South Central Counties Cup
- Countries: England
- Administrator: Southern Vipers
- Format: Limited overs cricket (50 overs per side)
- First edition: 2022
- Latest edition: 2023
- Tournament format: League system
- Number of teams: 6
- Current champion: Sussex (1st title)
- Most successful: Hampshire (1 title) Sussex (1 title)
- Website: South Central Regional Cup

= South Central Counties Cup =

English women's cricket competition

The South Central Counties Cup is a domestic women's one-day cricket competition in England. Organised by the Southern Vipers regional team for the six counties that constitute the team's region in the South of England, its first edition took place in 2022. The six teams that participate in the competition are Berkshire, Buckinghamshire, Dorset, Hampshire, Oxfordshire and Sussex.

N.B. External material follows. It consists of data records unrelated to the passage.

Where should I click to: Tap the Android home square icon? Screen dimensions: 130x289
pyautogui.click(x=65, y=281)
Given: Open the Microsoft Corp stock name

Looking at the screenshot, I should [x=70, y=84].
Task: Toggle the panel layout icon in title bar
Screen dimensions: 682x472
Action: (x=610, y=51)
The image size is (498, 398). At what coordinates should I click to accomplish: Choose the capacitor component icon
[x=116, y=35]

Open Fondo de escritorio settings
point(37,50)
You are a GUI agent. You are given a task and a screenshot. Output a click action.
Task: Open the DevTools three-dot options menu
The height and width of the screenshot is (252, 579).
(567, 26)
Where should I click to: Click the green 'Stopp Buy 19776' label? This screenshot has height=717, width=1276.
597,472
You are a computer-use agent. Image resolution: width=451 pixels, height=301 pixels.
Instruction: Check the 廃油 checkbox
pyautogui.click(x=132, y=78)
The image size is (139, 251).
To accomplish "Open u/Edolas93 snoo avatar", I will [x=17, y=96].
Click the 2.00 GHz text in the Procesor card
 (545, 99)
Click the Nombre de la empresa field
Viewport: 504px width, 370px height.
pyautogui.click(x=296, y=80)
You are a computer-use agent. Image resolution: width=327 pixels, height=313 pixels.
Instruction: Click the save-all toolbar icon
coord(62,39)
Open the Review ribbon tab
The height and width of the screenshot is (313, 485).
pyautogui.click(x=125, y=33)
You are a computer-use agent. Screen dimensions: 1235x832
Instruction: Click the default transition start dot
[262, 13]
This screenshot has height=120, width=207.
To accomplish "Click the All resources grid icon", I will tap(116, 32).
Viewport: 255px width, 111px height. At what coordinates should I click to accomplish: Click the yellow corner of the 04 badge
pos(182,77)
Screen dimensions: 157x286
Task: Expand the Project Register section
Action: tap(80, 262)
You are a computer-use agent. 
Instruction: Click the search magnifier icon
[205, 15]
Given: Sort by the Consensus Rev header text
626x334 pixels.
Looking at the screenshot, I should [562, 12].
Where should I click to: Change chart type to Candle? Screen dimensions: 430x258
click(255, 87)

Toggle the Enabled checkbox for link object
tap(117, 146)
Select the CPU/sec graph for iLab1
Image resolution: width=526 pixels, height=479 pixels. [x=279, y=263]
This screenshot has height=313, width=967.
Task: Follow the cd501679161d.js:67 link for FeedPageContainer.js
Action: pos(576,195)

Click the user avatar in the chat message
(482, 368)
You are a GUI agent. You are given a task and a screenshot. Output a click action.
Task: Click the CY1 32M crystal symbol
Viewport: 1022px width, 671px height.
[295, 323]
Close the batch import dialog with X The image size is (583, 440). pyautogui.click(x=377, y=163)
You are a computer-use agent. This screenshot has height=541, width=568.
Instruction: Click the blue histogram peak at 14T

Following the end of the Women's County Championship in 2019 and the launch of the new regional structure for domestic women's cricket in England in 2020, county sides were left without any 50-over cricket. Following the launch of similar competitions such as the East of England Women's County Championship and the Women's London Championship, the South Central Counties Cup aims to provide "meaningful" 50-over cricket to the county teams in the region.

The inaugural 2022 edition of the competition took place from 30 May to 11 August, with each team playing each other once. Hampshire won the inaugural competition, winning four of their five matches (with the other abandoned). The second edition of the tournament, in 2023, was won by Sussex on head-to-head record over second-placed Hampshire, after the teams finished on the same number of points and with the same net run rate (to two decimal places).